Honours Degree, 1992

University of Adelaide

Abstract

The relationship between volcanics, associated intrusives and carbon dioxide within the Otway Basin of South Australia has been investigated. Magmatically derived carbon dioxide, existing within the hydrocarbon province of the Otway Basin, presents a risk for petroleum exploration.

Trends of volcanic centres and faulting are related to regional structures and stratigraphy. Seventeen main eruptive centres of two distinct ages are represented by the northern Mt Burr Range, of Pleistocene age, and the southern Mounts Gambier and Schank, Holocene in age.

Magmatic material, in the form of sheet-like dykes 1 to 100m wide and 1 to 8km long, originates from deep magma bodies in the rift zone. The magma has intruded and probably widened pre-existing faults and fractures, using them as conduits to the surface. The orientation of the volcanics and associated dykes is likely to be northwest-southeast along the trend of existing fault planes. Faults may act as either seals or conduits for the migration of carbon dioxide and hydrocarbons.

Carbon dioxide exsolution from intrusions in the Otway Basin has resulted in the concentration within structures of large amounts of carbon-dioxide with possible partial or total displacement of pre-existing hydrocarbons. For example, carbon dioxide has been encountered in the Caroline #1, Ladbroke Grove #1 and Kalangadoo #1 wells.

Avoidance of high concentrations of carbon dioxide is a priority in delineating petroleum exploration targets.
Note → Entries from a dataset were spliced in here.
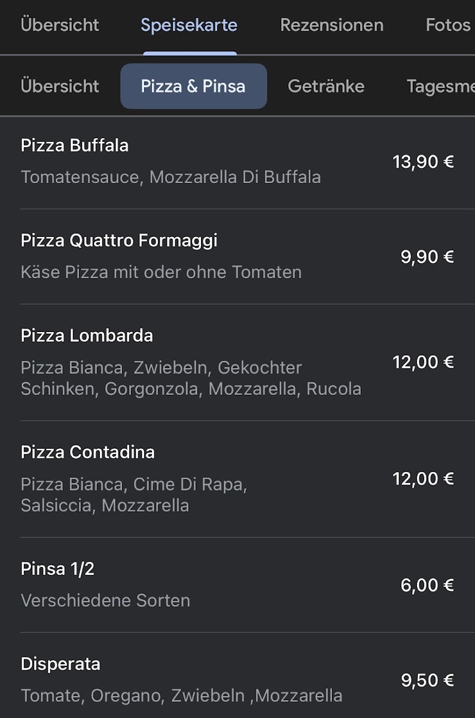The width and height of the screenshot is (475, 718).
Task: Open the Tagesmenü category chip
Action: [x=440, y=86]
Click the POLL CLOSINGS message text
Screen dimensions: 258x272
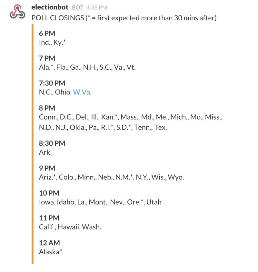point(124,18)
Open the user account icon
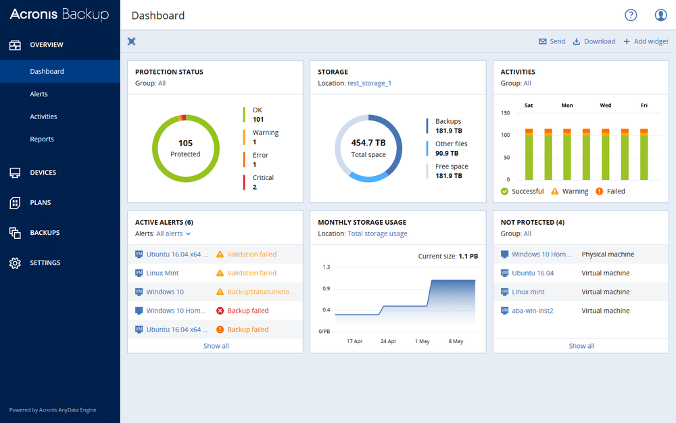The image size is (676, 423). [660, 14]
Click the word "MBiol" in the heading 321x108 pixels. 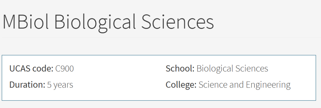pyautogui.click(x=26, y=21)
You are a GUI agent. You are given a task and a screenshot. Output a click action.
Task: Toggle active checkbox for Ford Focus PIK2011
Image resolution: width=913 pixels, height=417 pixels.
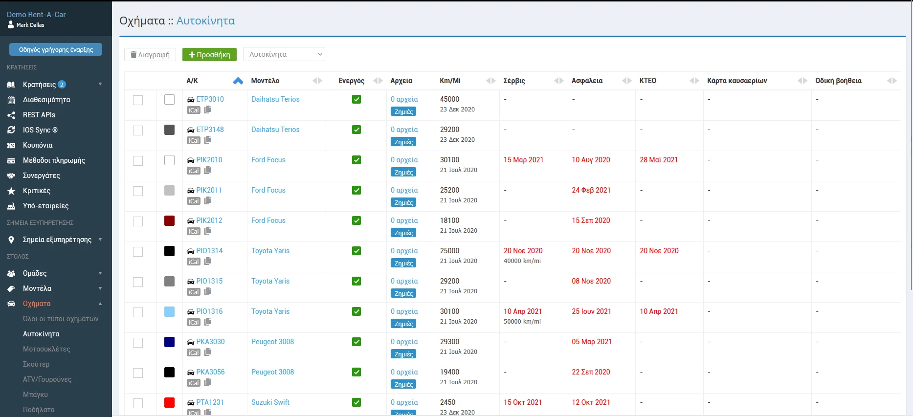pos(356,190)
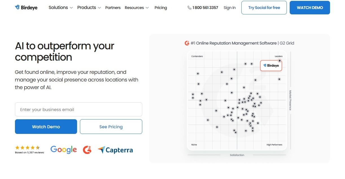Viewport: 345px width, 179px height.
Task: Click the G2 logo under reviews
Action: [87, 150]
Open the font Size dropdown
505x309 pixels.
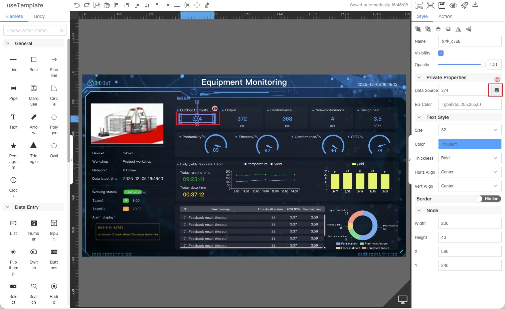coord(469,130)
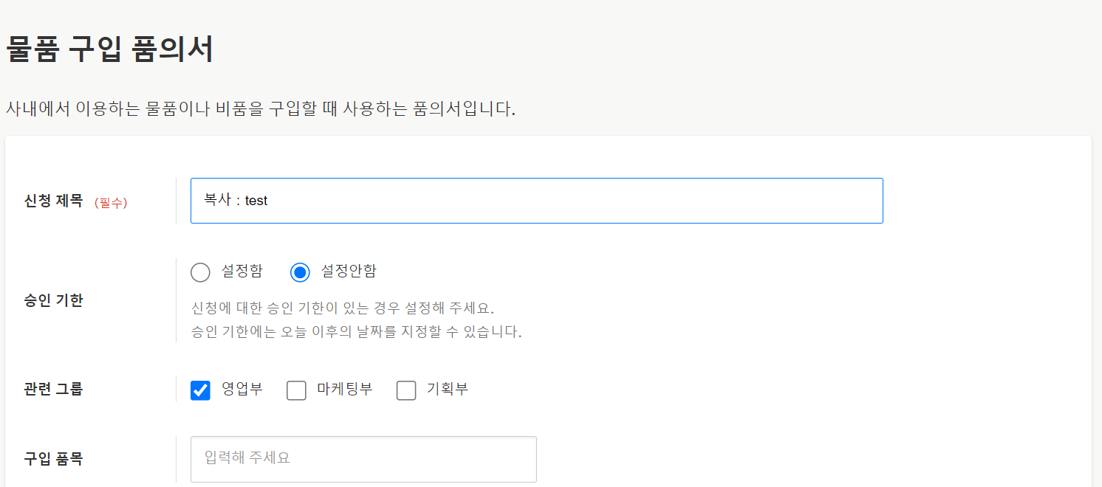Click the 마케팅부 label text

(x=344, y=389)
The risk of striking carbon dioxide can be minimized by magnetic and seismic reflection surveys to locate `blind' vertical intrusives and therefore potential carbon dioxide plays.

Selected seismic reflection lines, aeromagnetic survey data, surface magnetic susceptibility measurements and drilling results, have been integrated in order to locate basaltic intrusions and therefore evaluate possible carbon-dioxide migratory pathways and traps.

The poor quality and paucity of available geophysical data imposes limitations upon accurate interpretation within the volcanic province of the Otway Basin. New high quality geophysical data sets are necessary for future exploration. The author has recommended parameters for future surveys carried put within the volcanic province.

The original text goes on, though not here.